Maxwell Street Presbyterian Church is Certified
as an Earth Care Congregation by the PCUSA!


Maxwell Street Presbyterian Church was certified as an Earth Care Congregation by the Presbyterian Church (U.S.A.)'s Presbyterian Hunger Program February 2025 through February 2026. The Earth Care Congregation certification is designed to recognize churches that make the commitment to take seriously God’s charge to “till and keep” the garden. Maxwell Street Presbyterian Church is just one of the 361 congregations in 41 states that chose to dedicate themselves to intentional care of God’s earth this year. Ten percent of those like Maxwell Street Presbyterian Church are certifying for the first time in 2025.

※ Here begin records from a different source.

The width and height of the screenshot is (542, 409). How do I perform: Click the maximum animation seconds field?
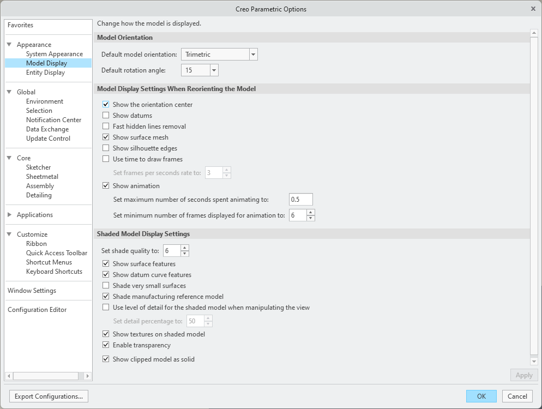pos(300,200)
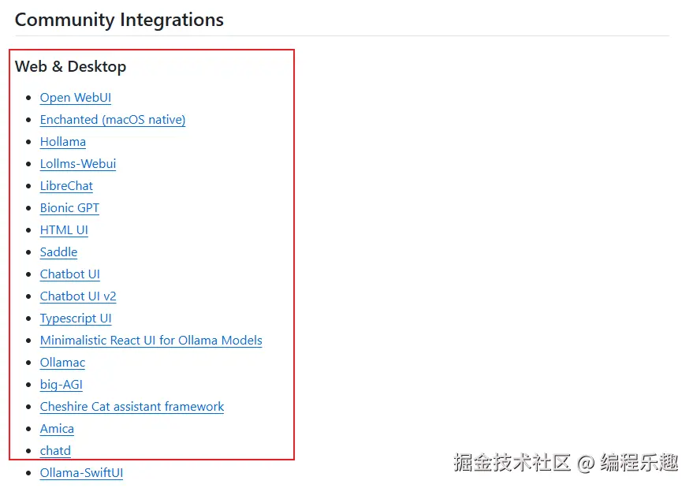Open the Open WebUI link
Image resolution: width=693 pixels, height=488 pixels.
point(76,98)
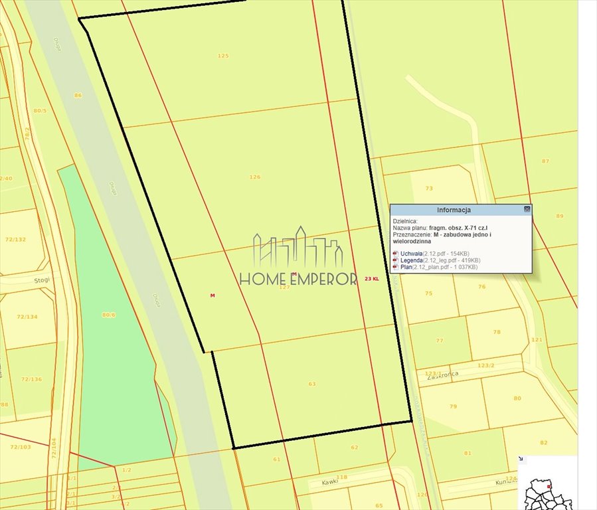Open the Plan 2.12_plan.pdf link

point(406,266)
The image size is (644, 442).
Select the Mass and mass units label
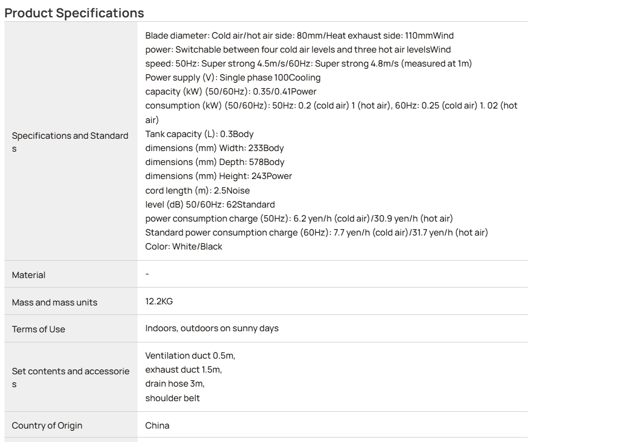point(55,303)
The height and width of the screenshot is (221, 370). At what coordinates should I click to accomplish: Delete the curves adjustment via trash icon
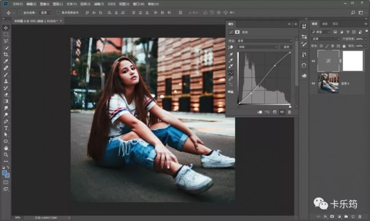pyautogui.click(x=289, y=112)
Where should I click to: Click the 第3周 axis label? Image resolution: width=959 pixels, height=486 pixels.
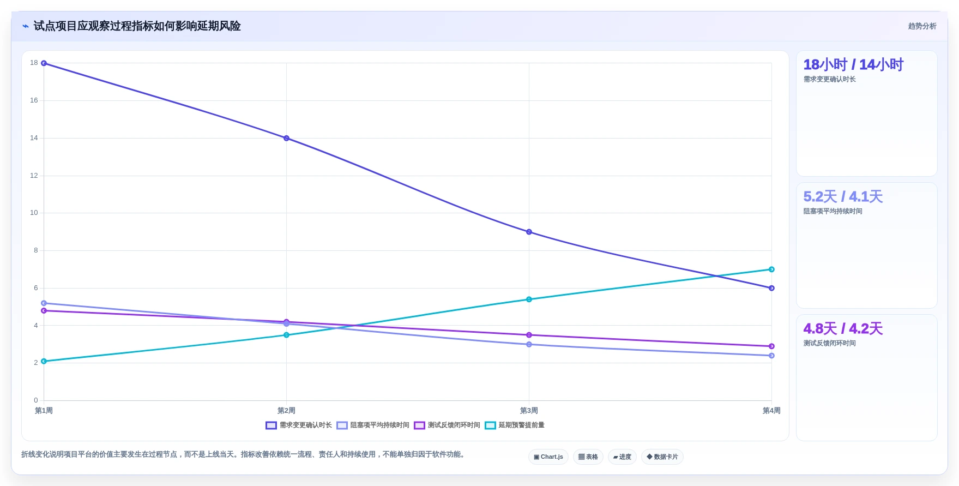529,411
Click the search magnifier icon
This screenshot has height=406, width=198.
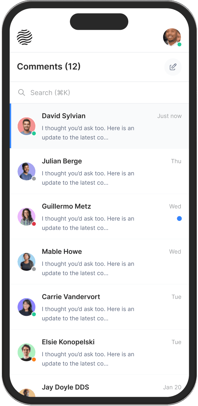[x=21, y=92]
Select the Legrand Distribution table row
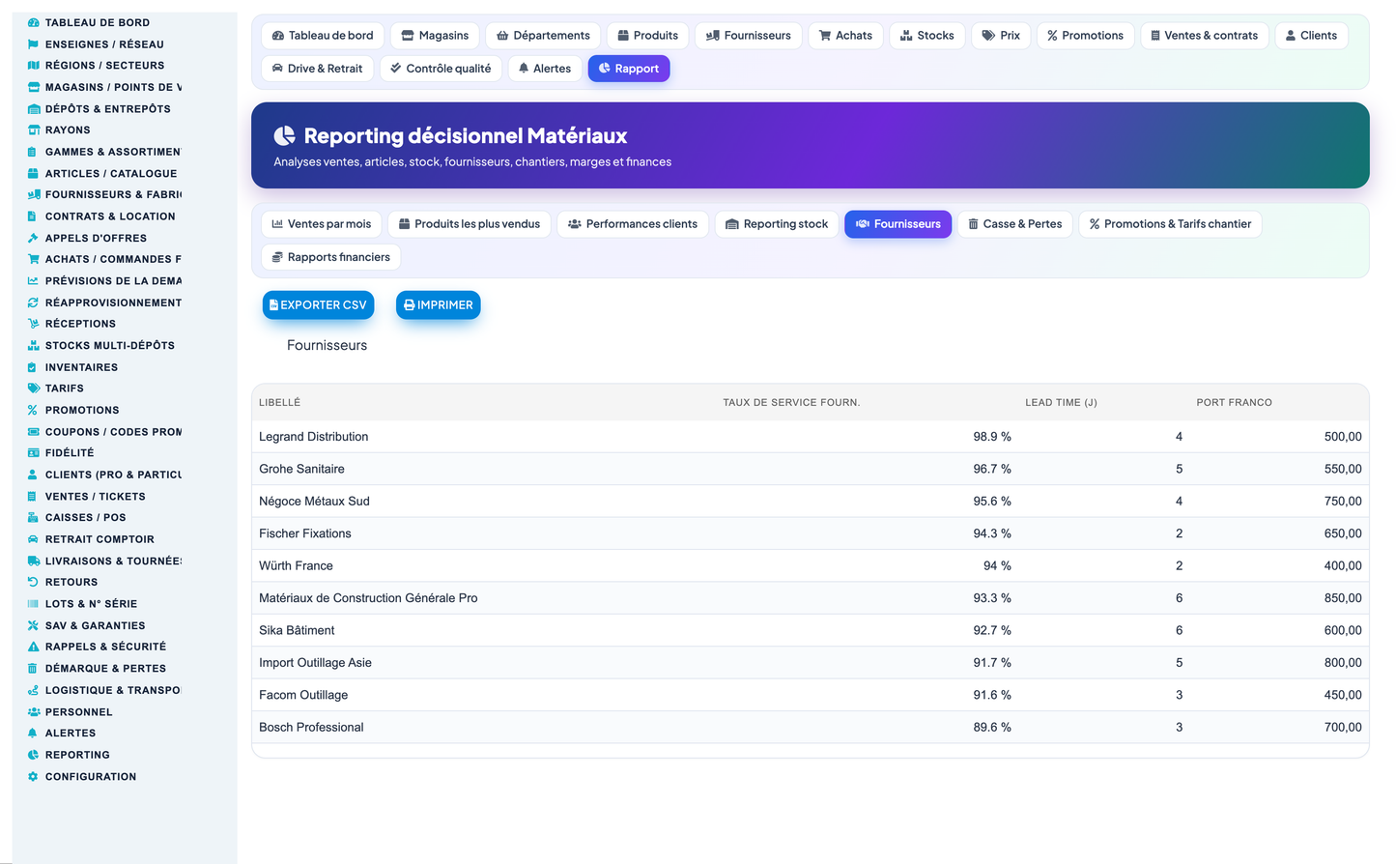1396x864 pixels. (x=810, y=437)
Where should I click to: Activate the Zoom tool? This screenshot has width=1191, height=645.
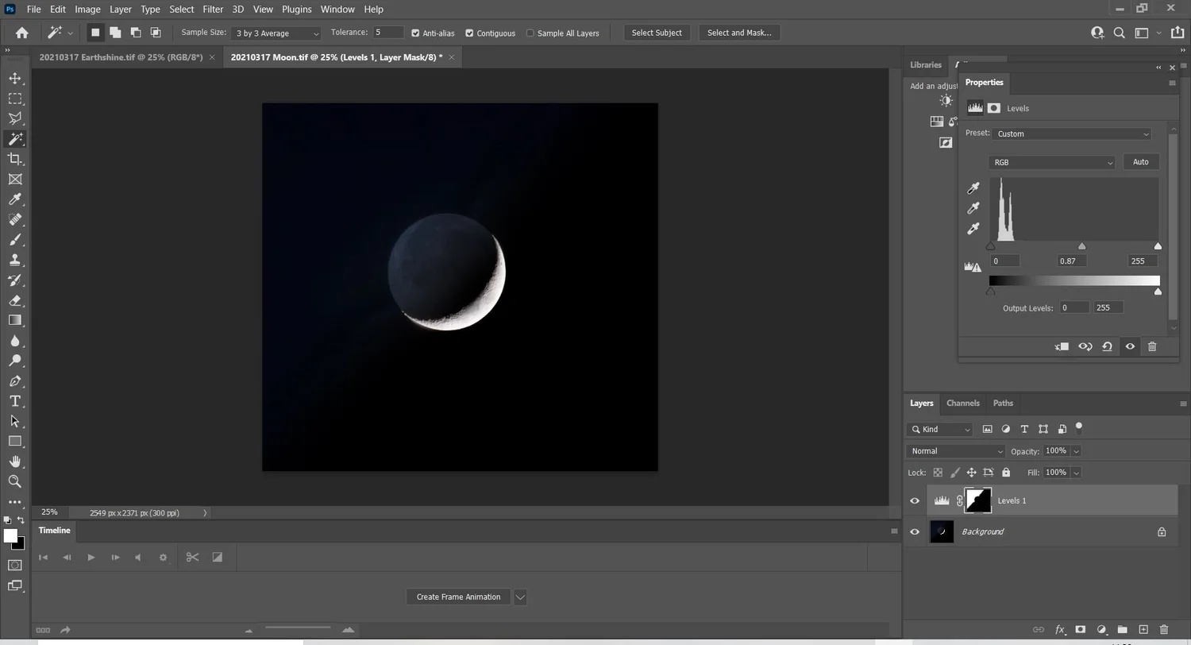pos(14,481)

   Thank you to all the committees and people who joined with the Social Justice Committee last year to put on environmental events and try new things in worship, mission, education, and in our facilities. In 2024, we hosted an Environmental Justice Sunday School class, Matt created an Earth Care themed worship service for UKirk, the Mission Committee collected donations of secondhand clothing and water bottles to give out to our community members at Thursday Night Meals, and our PRIDE giveaways were wildflower seeds and locally grown flowers. The Social Justice Committee is very excited to hear your ideas and come up with new actions for this year. Please consider following the below QR code to take our congregational survey to tell us what changes and options you would like us to prioritize!

Exciting News:
Native Garden Project Underway!

After years of growing our vegetable plots, and in partnership with Helen Richardson, Chair of the Social/Environmental Justice Committee, we’ve made the exciting decision to transform the area into a native garde. We’ve cleared, prepped, and seeded the expanded site for a thriving future. We’ve also received a $1,500 grant from the Fayette County Conservation District to support this transformation, with more funding possibilities on the horizon. Soon, seedlings from Ironweed Nursery will go into the ground—and we’d love your help!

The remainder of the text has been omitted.